I haven't checked overstock.com, or Wallyworld for upgraded ones.
Also found this one on Overstock.com. It looks pretty interesting. http://www.overstock.com/cgi-bin/d2.cgi?PA...;PROD_ID=506132

Verstelle,
You can adjust the firmness by the amount of air you put in. Mine, I have already, can be semi-firm or hard as a rock, my choice!!
Darlene


----------



## Herbicidal (Aug 29, 2003)

Verstelle said:


> Thanks for the tip, I really hate my mattresses it's like sleeping on a box spring without the mattress. Is it firm?


Verstelle - The mattress I purchased is firm, but quite comfortable. A night and day improvement over the original mattress. At home we have a Select Comfort sleep number bed, but waayyy to pricey for our TT.


----------



## PDX_Doug (Nov 16, 2004)

Herbicidal said:


> We're happy with it! I believe it did come from Portland or a small community in the area. Here is a quote off their web site 'About us':
> **********
> "_You can contact us at: [email protected] or by phone at 888-691-6801. We do have will call hours from 12:00PM to 2:00PM daily if you are in Portland, Oregon feel free to request a pickup at our warehouse._"
> **********
> So it looks like you can swing by and pick one up, or give one a try!


Herb,

Thanks for the info. I will see if I can track these guys down.

Happy Trails,
Doug


----------



## MaeJae (May 12, 2005)

__________________________________________________

» **Goal 1**
According to the mattress thread, what kind of bed does Herbicidal have at home?
» **Goal 2**
Copy the part of the mattress thread between "Also found this" and "rock, my choice!!", inclusive.

» **Information provided**
__________________________________________________

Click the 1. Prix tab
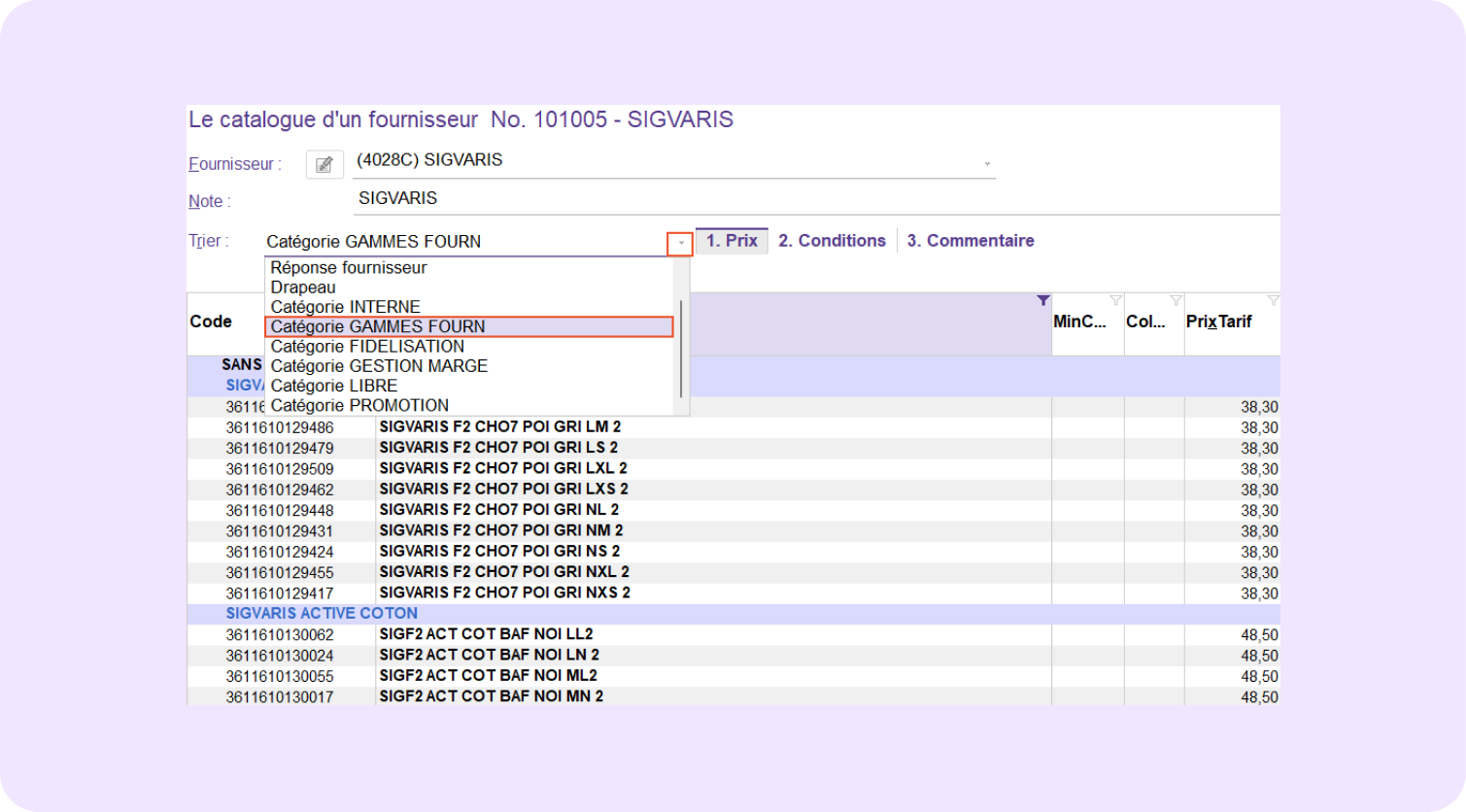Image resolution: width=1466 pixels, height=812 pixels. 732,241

__________________________________________________

» **Exercise answer 1**
A Select Comfort sleep number bed.

» **Exercise answer 2**
Also found this one on Overstock.com. It looks pretty interesting. http://www.overstock.com/cgi-bin/d2.cgi?PA...;PROD_ID=506132

Verstelle,
You can adjust the firmness by the amount of air you put in. Mine, I have already, can be semi-firm or hard as a rock, my choice!!